The Alberta “flat tax” dates back to the 2001 tax year when it was implemented by the Ralph Klein government, under what was called the Alberta Tax Advantage. It was brought in with a rate of 10 per cent paired with a generous personal exemption. The generous personal exemption meant that the system was actually a duo-rate system. Everyone’s income below the personal exemption was taxed at zero per cent and every dollar earned above the personal exemption was taxed at 10 per cent.
The system was in place until the 2015 tax year, when additional rates were rolled out, fully implemented in the 2016 tax year. Under this new system, the initial 10 per cent rate with a high personal exemption was maintained and new brackets of 12 per cent, 13 per cent, 14 per cent, and 15 per cent were introduced.

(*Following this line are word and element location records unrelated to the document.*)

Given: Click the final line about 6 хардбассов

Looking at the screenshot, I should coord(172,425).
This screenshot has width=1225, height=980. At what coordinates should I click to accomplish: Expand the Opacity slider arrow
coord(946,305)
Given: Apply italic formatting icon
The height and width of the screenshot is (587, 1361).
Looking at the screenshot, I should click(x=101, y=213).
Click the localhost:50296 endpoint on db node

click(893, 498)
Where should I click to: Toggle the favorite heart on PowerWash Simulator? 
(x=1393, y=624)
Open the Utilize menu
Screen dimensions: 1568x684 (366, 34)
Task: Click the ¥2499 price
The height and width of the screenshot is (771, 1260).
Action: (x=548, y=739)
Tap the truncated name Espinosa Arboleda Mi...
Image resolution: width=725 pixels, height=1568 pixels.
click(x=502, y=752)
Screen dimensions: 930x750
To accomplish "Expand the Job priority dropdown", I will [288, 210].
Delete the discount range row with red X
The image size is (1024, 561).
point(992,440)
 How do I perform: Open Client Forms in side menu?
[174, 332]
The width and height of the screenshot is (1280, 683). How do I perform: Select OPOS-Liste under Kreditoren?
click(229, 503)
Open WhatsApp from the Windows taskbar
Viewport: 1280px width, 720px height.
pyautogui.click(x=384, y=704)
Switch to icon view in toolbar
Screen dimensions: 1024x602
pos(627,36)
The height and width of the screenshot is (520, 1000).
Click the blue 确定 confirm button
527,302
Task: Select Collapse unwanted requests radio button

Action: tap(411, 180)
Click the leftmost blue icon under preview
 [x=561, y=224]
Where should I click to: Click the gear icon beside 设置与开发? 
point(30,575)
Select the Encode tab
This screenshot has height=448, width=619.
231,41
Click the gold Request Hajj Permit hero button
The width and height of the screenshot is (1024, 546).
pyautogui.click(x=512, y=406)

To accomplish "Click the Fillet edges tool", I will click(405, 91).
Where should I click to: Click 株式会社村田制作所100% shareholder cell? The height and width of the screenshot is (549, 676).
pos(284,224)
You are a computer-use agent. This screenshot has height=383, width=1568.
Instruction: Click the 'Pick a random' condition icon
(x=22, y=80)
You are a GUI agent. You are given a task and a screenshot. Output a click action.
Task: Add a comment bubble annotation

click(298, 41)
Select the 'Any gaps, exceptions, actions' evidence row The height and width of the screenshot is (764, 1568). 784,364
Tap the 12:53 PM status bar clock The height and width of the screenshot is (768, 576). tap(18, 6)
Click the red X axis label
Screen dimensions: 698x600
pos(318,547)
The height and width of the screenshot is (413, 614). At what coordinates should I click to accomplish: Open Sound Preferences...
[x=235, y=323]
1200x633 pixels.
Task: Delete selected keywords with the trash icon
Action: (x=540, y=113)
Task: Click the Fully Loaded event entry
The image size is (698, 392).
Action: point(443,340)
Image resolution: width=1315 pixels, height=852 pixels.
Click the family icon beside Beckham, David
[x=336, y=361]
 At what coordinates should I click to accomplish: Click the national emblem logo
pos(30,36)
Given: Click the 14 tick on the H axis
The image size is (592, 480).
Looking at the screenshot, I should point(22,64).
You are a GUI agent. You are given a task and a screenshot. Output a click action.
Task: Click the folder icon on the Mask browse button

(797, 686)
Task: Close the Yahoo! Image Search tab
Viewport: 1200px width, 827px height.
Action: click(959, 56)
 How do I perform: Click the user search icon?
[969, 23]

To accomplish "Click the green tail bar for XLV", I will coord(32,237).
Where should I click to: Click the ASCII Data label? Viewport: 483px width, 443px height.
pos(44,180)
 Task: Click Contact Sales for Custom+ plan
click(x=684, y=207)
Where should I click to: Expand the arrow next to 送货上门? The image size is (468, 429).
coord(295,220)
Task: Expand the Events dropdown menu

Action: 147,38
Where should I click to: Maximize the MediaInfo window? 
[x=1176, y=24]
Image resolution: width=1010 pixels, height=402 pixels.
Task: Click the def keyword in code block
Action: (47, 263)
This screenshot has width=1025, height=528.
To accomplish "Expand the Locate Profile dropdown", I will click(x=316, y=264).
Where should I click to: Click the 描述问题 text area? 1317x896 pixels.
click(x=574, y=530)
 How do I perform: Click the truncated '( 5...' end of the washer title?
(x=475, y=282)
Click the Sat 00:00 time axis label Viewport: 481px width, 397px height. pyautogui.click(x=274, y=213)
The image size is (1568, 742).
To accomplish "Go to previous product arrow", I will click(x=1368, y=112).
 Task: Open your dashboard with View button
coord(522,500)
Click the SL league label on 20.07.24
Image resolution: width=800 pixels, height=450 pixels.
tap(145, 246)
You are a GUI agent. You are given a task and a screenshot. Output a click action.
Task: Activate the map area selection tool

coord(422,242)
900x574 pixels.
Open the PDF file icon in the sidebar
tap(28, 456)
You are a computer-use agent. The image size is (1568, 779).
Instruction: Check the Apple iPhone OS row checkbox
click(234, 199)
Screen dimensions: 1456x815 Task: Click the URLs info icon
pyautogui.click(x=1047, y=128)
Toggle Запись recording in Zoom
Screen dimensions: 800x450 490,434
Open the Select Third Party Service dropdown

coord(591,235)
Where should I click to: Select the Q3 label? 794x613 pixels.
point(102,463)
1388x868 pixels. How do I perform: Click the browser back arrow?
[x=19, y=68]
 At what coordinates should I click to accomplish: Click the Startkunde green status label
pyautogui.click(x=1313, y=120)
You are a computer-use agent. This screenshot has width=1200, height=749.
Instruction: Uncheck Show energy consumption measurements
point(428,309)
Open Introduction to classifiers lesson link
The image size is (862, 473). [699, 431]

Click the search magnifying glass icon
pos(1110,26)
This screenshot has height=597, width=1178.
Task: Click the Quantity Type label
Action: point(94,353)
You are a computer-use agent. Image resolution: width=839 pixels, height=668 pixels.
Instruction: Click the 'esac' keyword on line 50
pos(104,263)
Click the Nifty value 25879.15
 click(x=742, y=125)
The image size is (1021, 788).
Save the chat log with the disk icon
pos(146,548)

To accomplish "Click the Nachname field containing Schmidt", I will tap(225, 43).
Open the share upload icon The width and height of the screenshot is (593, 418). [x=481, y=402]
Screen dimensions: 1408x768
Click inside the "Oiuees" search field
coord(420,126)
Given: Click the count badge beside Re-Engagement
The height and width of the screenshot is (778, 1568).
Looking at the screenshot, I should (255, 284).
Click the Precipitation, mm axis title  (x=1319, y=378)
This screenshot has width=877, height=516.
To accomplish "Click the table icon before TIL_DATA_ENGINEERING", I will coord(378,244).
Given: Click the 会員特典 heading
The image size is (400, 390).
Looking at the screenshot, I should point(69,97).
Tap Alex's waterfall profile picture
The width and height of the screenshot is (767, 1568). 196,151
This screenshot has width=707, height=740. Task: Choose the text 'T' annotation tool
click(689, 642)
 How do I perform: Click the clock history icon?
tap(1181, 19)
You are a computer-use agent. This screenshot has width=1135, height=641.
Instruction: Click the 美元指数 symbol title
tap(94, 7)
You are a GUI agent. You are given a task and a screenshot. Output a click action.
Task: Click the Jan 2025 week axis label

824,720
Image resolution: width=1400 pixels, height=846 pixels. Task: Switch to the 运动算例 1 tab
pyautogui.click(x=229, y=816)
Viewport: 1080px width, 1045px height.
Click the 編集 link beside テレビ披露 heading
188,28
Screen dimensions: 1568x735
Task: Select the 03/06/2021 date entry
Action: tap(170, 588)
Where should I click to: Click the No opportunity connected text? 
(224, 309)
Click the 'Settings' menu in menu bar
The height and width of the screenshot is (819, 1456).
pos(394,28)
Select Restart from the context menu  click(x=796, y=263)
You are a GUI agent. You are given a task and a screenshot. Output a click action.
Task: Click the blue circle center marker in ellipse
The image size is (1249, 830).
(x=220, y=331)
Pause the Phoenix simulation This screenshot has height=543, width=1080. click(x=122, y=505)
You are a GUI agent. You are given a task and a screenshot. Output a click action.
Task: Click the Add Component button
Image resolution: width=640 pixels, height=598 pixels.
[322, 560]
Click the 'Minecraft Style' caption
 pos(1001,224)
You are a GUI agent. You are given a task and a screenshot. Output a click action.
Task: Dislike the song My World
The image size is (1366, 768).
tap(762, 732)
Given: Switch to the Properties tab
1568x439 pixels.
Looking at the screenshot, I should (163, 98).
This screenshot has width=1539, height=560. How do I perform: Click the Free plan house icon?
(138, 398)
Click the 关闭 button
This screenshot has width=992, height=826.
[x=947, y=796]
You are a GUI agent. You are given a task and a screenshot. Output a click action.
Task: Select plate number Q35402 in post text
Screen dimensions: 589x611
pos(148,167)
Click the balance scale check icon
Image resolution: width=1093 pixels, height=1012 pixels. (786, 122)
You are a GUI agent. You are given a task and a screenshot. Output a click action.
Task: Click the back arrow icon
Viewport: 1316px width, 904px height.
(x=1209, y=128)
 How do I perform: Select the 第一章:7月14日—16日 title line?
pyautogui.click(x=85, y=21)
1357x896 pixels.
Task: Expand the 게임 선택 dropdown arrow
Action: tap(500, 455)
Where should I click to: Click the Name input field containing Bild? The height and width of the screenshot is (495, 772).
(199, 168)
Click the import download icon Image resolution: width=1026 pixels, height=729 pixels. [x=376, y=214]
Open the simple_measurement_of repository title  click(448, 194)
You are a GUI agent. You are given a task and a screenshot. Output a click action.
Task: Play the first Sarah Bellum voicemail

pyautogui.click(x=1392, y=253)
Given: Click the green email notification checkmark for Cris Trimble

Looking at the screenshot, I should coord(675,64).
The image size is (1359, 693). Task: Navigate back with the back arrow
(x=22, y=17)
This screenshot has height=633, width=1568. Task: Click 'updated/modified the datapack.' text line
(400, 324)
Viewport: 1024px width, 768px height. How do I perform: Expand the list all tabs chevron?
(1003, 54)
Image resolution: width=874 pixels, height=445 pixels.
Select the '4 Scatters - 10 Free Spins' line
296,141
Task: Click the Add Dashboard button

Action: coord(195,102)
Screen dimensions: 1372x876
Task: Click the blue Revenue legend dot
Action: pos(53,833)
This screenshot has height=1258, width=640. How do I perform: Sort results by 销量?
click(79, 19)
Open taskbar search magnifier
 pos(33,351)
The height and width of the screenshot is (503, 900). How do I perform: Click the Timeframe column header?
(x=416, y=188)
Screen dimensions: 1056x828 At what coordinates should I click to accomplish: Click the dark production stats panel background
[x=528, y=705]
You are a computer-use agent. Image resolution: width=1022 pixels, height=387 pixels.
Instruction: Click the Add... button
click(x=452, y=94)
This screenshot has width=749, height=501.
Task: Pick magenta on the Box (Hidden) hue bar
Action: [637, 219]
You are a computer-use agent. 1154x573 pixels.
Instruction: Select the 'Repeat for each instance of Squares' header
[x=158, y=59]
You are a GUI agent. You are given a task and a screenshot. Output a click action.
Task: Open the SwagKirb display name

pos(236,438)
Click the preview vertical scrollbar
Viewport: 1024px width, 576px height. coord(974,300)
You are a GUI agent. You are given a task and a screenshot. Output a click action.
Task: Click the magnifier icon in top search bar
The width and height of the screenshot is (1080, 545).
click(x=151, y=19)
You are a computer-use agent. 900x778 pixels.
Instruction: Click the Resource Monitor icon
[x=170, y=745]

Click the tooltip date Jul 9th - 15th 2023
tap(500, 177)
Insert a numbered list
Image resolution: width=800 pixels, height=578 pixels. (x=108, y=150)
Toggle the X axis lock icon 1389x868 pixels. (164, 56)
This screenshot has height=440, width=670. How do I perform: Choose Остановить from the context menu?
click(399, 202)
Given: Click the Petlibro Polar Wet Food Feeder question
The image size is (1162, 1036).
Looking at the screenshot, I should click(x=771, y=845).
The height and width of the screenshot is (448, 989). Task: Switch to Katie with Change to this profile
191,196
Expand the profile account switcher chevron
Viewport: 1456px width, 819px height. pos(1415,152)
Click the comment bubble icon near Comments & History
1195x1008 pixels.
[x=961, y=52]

The figure below shows how the current Alberta tax system is applied to income and, for ease of comparison, shows how a return to the flat tax would look. The flat tax system shown makes some necessary assumptions: The high personal exemption would remain. Tax thresholds would remain unchanged. The rates above 10 per cent would all be eliminated. And the rate that would be returned to is 10 per cent.
The figure clearly shows what I said in the interview I did on CBC Eyeopener on May 8. The return to the flat tax would only benefit those earning enough to face the higher tax rates and the more income you earn, the greater the benefit from the return to the flat tax system. In particular, only individuals earning above $128,145 would see any tax savings.
Using income tax statistics (for which the latest available are 2015), we can roughly calculate that approximately the top 10 per cent of tax filers will benefit from this tax change, with most of the benefit going to those earning above $307,547, which represents the top one per cent of tax filers. The majority of these top 10 per cent tax filers are men, meaning that most women do not garner much, if any benefit, from a move to a flat tax.
In a province running a $9 billion deficit, it is important to ask how much this tax will cost in foregone revenue. The Ministry of Finance has estimated the revenue reduction to be between $700-800 million a year. How this figure is arrived at has not be made public and has been questioned by Trevor Tombe who, using Statistics Canada’s Social Policy Simulation Database and Model and 2014 data, estimated the revenue effect to be more on the order of $1.5 billion.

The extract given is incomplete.